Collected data
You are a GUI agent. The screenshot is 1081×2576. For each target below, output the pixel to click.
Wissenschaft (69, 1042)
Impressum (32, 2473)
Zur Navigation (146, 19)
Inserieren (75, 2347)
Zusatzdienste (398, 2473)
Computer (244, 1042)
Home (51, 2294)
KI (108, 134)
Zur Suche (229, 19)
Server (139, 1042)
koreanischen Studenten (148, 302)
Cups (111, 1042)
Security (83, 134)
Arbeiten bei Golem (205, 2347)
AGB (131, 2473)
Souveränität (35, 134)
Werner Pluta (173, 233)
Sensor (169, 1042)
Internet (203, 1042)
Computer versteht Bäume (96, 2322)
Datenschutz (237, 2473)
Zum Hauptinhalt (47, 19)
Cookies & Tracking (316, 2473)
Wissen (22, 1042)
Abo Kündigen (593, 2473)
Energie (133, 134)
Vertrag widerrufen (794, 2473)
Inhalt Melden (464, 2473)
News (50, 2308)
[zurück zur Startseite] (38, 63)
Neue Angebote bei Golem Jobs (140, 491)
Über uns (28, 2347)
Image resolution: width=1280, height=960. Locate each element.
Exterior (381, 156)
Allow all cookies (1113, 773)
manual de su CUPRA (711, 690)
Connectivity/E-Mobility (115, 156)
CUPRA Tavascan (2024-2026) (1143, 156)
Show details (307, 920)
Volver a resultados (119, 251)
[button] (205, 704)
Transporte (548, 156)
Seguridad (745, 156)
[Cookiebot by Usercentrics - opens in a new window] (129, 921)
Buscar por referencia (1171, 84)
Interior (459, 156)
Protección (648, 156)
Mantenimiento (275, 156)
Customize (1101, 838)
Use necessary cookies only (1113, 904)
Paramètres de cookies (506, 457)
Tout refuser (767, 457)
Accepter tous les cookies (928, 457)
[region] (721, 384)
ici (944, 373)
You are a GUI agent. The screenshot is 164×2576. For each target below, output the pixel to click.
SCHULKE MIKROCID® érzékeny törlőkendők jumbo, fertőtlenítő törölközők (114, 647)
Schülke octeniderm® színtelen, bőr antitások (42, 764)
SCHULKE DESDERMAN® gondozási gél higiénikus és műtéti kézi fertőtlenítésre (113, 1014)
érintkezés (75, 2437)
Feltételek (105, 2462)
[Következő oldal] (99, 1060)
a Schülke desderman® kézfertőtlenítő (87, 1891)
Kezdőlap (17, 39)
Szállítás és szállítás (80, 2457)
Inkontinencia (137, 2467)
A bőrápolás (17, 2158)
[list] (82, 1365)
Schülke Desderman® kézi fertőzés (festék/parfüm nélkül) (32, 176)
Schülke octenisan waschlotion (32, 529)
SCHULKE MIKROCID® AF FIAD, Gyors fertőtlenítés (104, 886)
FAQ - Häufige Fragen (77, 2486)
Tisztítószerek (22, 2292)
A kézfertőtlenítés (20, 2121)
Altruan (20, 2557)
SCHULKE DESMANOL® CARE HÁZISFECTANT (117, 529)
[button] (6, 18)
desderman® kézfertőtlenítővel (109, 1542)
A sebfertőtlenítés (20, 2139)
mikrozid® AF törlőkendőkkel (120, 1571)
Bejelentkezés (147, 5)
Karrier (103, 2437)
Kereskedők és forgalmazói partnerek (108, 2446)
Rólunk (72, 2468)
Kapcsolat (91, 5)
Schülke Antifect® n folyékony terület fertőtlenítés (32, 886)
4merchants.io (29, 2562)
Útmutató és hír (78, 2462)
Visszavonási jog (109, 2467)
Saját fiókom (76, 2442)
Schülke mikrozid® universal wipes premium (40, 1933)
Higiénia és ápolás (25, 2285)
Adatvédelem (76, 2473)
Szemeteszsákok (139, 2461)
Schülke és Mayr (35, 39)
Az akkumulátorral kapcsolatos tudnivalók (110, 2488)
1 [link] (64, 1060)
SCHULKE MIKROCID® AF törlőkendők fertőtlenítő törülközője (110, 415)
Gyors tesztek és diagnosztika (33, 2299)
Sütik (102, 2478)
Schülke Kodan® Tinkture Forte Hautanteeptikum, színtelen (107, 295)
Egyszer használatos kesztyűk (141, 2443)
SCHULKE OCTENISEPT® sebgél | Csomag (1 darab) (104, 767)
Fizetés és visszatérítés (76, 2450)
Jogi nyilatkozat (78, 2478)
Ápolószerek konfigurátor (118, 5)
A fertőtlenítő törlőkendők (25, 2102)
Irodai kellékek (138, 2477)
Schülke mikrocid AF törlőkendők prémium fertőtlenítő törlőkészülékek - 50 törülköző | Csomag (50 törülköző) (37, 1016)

== Your objective ==
Take the stretch of lines above from the one containing "Security (83, 134)" through the one containing "Kapcsolat (91, 5)" and repeat it exactly, adding no other line.

== Exercise result ==
Security (83, 134)
Arbeiten bei Golem (205, 2347)
AGB (131, 2473)
Souveränität (35, 134)
Werner Pluta (173, 233)
Sensor (169, 1042)
Internet (203, 1042)
Computer versteht Bäume (96, 2322)
Datenschutz (237, 2473)
Zum Hauptinhalt (47, 19)
Cookies & Tracking (316, 2473)
Wissen (22, 1042)
Abo Kündigen (593, 2473)
Energie (133, 134)
Vertrag widerrufen (794, 2473)
Inhalt Melden (464, 2473)
News (50, 2308)
[zurück zur Startseite] (38, 63)
Neue Angebote bei Golem Jobs (140, 491)
Über uns (28, 2347)
Image resolution: width=1280, height=960. Locate each element.
Exterior (381, 156)
Allow all cookies (1113, 773)
manual de su CUPRA (711, 690)
Connectivity/E-Mobility (115, 156)
CUPRA Tavascan (2024-2026) (1143, 156)
Show details (307, 920)
Volver a resultados (119, 251)
[button] (205, 704)
Transporte (548, 156)
Seguridad (745, 156)
[Cookiebot by Usercentrics - opens in a new window] (129, 921)
Buscar por referencia (1171, 84)
Interior (459, 156)
Protección (648, 156)
Mantenimiento (275, 156)
Customize (1101, 838)
Use necessary cookies only (1113, 904)
Paramètres de cookies (506, 457)
Tout refuser (767, 457)
Accepter tous les cookies (928, 457)
[region] (721, 384)
ici (944, 373)
You are a GUI agent. The screenshot is 164×2576. For each target below, output the pixel to click.
SCHULKE MIKROCID® érzékeny törlőkendők jumbo, fertőtlenítő törölközők (114, 647)
Schülke octeniderm® színtelen, bőr antitások (42, 764)
SCHULKE DESDERMAN® gondozási gél higiénikus és műtéti kézi fertőtlenítésre (113, 1014)
érintkezés (75, 2437)
Feltételek (105, 2462)
[Következő oldal] (99, 1060)
a Schülke desderman® kézfertőtlenítő (87, 1891)
Kezdőlap (17, 39)
Szállítás és szállítás (80, 2457)
Inkontinencia (137, 2467)
A bőrápolás (17, 2158)
[list] (82, 1365)
Schülke Desderman® kézi fertőzés (festék/parfüm nélkül) (32, 176)
Schülke octenisan waschlotion (32, 529)
SCHULKE MIKROCID® AF FIAD, Gyors fertőtlenítés (104, 886)
FAQ - Häufige Fragen (77, 2486)
Tisztítószerek (22, 2292)
A kézfertőtlenítés (20, 2121)
Altruan (20, 2557)
SCHULKE DESMANOL® CARE HÁZISFECTANT (117, 529)
[button] (6, 18)
desderman® kézfertőtlenítővel (109, 1542)
A sebfertőtlenítés (20, 2139)
mikrozid® AF törlőkendőkkel (120, 1571)
Bejelentkezés (147, 5)
Karrier (103, 2437)
Kereskedők és forgalmazói partnerek (108, 2446)
Rólunk (72, 2468)
Kapcsolat (91, 5)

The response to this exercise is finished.